§ **Assigned task**
Below is a block of records. Copy every line in it that contains the word "computer".

(Saved entries)
========================================================================

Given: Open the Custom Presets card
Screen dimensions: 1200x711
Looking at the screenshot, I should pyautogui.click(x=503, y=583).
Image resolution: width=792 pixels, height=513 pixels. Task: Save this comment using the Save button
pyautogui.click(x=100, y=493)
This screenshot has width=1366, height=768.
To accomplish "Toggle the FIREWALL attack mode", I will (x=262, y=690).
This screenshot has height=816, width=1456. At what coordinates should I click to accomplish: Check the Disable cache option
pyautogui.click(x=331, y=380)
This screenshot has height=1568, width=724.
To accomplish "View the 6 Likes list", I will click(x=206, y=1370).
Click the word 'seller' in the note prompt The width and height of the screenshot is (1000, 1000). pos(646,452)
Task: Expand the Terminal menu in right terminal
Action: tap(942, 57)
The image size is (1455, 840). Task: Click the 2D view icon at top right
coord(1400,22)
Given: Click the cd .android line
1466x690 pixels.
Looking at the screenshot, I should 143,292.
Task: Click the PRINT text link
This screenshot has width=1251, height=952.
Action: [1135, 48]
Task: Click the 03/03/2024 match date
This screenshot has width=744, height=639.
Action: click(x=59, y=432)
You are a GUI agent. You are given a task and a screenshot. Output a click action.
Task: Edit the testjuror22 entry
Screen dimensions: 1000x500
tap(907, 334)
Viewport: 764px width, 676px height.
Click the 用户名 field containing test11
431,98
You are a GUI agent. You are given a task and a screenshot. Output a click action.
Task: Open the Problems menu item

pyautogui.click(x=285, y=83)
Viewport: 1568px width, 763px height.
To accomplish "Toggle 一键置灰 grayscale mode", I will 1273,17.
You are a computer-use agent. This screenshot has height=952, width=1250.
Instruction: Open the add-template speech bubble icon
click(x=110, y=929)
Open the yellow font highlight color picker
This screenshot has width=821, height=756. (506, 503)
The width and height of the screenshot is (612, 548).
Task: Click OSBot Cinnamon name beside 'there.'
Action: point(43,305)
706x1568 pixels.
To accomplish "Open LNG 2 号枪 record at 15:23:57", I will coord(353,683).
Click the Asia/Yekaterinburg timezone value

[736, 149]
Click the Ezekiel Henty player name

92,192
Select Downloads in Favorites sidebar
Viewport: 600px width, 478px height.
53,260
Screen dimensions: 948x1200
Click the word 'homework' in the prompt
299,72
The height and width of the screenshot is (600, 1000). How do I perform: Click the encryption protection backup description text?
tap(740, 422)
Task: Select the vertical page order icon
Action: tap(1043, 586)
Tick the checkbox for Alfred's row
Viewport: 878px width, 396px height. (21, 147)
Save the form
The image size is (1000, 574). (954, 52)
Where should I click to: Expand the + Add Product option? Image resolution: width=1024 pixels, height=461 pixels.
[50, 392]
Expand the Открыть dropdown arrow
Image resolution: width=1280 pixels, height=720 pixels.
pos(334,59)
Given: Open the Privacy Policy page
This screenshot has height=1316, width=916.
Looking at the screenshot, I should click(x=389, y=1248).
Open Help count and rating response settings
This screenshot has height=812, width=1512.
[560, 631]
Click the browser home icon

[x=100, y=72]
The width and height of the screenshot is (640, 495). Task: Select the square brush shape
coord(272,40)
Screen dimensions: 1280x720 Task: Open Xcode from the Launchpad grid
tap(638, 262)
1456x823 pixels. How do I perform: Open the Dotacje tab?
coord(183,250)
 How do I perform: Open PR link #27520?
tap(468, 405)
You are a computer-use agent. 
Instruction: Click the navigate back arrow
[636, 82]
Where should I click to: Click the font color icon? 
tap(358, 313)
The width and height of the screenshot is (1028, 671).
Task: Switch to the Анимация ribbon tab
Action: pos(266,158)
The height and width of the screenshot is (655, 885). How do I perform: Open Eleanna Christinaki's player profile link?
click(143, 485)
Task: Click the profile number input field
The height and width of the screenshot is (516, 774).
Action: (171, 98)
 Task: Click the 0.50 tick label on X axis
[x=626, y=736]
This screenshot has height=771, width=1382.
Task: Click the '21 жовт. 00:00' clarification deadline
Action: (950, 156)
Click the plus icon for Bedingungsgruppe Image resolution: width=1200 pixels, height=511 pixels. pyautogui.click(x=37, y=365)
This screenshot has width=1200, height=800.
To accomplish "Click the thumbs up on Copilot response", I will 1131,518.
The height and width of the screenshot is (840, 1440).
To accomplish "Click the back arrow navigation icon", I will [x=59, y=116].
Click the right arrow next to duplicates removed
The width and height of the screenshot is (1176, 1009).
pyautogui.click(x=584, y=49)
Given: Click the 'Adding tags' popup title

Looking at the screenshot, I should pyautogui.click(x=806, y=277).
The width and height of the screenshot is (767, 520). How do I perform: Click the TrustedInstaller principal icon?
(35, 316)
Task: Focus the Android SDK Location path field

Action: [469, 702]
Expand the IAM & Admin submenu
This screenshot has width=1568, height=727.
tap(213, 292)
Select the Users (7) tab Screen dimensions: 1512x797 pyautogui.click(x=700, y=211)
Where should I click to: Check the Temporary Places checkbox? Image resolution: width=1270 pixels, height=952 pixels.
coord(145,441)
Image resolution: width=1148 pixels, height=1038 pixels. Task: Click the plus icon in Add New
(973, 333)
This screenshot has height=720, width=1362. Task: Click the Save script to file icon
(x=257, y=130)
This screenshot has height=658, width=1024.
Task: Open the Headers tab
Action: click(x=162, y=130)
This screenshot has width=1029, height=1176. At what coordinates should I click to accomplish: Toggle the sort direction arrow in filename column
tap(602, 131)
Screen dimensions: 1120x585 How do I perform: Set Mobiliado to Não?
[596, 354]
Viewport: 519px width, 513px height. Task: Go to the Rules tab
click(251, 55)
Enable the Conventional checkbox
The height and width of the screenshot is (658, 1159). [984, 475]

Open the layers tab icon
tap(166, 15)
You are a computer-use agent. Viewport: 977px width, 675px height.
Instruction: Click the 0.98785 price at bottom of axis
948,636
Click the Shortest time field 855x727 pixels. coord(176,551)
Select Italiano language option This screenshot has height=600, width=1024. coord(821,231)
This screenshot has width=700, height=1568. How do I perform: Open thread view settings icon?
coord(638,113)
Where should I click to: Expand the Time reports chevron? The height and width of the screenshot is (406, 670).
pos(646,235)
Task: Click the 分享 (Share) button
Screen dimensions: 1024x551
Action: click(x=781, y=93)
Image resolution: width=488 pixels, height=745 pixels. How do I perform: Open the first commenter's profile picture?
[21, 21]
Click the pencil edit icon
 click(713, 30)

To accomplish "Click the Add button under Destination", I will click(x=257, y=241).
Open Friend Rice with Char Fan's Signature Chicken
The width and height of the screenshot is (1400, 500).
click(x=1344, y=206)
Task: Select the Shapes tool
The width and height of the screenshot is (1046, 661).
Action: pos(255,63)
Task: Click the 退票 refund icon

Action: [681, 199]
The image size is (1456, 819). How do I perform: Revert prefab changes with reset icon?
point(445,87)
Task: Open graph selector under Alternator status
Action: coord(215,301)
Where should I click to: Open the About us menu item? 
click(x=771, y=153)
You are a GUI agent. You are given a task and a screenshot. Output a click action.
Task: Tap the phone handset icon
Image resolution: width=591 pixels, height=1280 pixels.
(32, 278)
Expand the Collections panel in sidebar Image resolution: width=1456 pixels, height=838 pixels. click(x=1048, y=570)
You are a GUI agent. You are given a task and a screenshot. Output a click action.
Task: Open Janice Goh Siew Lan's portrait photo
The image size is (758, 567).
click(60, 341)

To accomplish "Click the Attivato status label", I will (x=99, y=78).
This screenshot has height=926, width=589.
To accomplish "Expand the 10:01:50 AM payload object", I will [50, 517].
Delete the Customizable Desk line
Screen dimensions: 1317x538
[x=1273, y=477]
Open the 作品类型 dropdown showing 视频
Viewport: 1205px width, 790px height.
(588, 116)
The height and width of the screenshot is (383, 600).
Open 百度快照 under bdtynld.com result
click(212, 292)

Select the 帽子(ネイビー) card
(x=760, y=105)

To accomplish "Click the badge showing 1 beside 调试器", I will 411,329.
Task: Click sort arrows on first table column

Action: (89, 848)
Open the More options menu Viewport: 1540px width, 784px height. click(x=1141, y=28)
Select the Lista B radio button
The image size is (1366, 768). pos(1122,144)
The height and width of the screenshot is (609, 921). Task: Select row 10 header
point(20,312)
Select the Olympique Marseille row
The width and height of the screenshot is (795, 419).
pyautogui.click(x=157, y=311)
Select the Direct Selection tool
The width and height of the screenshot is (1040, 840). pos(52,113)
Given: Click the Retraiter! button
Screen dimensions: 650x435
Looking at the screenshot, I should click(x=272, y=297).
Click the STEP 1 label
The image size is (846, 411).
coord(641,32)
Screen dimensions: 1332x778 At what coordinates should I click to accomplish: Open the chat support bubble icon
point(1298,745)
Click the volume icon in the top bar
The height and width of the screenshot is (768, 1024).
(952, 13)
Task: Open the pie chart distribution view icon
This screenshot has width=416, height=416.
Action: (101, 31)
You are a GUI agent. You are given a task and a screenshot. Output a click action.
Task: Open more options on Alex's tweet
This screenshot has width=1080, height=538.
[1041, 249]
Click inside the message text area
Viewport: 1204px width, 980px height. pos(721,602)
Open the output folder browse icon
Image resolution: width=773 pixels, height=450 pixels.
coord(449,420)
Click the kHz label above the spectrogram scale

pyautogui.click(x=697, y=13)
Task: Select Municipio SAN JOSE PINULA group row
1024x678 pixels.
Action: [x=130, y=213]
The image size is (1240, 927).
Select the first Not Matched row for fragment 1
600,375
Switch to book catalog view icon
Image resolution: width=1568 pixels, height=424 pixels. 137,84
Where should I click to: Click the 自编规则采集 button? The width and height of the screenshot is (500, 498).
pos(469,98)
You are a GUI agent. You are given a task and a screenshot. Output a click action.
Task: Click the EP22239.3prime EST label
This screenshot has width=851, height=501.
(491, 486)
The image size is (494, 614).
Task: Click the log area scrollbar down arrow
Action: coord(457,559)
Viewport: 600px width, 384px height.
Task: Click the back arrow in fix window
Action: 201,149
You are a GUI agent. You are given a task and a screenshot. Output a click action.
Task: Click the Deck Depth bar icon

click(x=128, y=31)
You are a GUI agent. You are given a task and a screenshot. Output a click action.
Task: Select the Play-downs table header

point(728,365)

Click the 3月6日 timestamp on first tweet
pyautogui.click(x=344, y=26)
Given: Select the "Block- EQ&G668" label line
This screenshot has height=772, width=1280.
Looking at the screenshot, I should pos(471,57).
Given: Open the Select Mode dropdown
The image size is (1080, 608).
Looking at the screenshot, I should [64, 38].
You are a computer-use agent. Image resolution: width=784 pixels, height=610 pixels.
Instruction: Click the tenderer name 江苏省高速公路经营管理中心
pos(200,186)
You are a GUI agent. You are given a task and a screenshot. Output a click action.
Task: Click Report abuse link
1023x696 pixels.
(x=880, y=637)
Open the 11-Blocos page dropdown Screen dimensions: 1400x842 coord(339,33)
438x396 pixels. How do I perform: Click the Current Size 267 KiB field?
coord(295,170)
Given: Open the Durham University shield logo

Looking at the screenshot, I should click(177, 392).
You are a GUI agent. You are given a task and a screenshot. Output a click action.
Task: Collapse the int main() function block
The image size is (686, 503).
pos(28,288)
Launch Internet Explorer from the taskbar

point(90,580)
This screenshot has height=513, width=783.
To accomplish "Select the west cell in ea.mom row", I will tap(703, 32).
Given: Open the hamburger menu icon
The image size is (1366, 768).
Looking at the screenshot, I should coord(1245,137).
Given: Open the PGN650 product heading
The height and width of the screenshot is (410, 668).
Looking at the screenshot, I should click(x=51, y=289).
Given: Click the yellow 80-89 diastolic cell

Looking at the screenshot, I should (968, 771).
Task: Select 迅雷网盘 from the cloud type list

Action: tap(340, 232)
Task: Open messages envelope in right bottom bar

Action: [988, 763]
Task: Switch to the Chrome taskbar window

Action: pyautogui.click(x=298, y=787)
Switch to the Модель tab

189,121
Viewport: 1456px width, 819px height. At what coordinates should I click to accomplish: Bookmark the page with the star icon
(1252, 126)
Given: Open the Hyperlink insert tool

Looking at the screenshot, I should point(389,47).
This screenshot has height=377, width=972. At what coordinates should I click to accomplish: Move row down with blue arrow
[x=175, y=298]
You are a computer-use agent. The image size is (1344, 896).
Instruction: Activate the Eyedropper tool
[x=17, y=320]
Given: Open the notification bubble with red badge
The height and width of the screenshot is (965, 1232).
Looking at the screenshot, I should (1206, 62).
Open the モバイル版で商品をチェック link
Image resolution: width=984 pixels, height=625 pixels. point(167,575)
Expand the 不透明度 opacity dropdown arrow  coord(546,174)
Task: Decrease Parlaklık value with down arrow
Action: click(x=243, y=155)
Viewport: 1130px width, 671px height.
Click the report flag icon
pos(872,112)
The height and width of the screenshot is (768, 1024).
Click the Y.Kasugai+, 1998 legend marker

========================================================================

§ **Response below**
You are a computer-use agent. This screenshot has height=952, width=1250.
You are a computer-use agent. 
You are a computer-use agent. Viewport: 977px width, 675px height.
You are a computer-use agent. Image resolution: width=784 pixels, height=610 pixels.
You are a computer-use agent. The image size is (1344, 896).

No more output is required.